■ **MATERIAL SUPPLIED**
* * * * * * *
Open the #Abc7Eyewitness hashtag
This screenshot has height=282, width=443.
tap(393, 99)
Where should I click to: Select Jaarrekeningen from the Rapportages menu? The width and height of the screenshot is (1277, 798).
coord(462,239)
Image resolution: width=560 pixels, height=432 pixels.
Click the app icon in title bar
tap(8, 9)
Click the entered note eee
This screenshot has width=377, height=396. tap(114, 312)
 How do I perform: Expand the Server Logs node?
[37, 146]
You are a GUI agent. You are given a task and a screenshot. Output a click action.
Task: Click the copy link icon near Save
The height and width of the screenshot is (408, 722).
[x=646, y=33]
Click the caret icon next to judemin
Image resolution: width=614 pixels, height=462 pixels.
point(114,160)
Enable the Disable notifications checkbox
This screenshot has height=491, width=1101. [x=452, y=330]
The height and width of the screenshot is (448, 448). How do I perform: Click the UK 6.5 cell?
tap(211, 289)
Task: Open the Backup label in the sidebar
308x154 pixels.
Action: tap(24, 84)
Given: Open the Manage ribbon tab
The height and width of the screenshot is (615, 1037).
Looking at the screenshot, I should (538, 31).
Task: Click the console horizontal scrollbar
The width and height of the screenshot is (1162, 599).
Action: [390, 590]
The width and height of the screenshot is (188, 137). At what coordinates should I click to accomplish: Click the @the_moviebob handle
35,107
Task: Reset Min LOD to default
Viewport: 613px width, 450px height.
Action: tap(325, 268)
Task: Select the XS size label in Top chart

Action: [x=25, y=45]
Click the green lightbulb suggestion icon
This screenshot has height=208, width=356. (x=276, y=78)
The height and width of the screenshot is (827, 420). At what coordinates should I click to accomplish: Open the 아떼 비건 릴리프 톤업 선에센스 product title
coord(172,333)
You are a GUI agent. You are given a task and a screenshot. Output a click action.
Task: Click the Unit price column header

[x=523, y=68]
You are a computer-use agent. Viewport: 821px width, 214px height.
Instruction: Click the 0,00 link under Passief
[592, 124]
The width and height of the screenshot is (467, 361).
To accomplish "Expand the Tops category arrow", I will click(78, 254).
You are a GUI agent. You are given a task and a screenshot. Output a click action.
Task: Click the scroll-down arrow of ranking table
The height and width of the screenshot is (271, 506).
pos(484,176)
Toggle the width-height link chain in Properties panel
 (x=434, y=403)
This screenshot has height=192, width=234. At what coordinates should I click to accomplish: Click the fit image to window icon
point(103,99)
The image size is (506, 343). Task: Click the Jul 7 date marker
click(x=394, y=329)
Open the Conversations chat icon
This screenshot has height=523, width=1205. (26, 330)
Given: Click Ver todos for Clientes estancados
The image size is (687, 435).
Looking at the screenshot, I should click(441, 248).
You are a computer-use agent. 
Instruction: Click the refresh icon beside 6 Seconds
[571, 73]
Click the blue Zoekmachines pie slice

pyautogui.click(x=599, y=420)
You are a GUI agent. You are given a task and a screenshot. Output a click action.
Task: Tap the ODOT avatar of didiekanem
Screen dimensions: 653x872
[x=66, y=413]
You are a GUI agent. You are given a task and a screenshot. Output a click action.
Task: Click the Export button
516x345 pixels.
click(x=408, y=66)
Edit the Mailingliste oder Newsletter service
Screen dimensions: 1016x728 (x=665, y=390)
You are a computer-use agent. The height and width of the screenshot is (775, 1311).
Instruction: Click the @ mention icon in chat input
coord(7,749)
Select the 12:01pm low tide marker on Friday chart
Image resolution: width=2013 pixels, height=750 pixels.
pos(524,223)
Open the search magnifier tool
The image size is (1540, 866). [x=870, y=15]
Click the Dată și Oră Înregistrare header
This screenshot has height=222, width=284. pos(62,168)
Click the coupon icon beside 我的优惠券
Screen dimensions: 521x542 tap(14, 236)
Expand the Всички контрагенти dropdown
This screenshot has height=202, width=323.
* * * * * * *
■ **DIRECTIONS FOR THIS TASK**
Quote every line of the entries from the first line through the line containing "Action: tap(24, 84)", inclusive, reproducing each one word for word.

■ **OUTPUT FOR THIS EXERCISE**
Open the #Abc7Eyewitness hashtag
This screenshot has height=282, width=443.
tap(393, 99)
Where should I click to: Select Jaarrekeningen from the Rapportages menu? The width and height of the screenshot is (1277, 798).
coord(462,239)
Image resolution: width=560 pixels, height=432 pixels.
Click the app icon in title bar
tap(8, 9)
Click the entered note eee
This screenshot has width=377, height=396. tap(114, 312)
 How do I perform: Expand the Server Logs node?
[37, 146]
You are a GUI agent. You are given a task and a screenshot. Output a click action.
Task: Click the copy link icon near Save
The height and width of the screenshot is (408, 722).
[x=646, y=33]
Click the caret icon next to judemin
Image resolution: width=614 pixels, height=462 pixels.
point(114,160)
Enable the Disable notifications checkbox
This screenshot has height=491, width=1101. [x=452, y=330]
The height and width of the screenshot is (448, 448). How do I perform: Click the UK 6.5 cell?
tap(211, 289)
Task: Open the Backup label in the sidebar
308x154 pixels.
Action: tap(24, 84)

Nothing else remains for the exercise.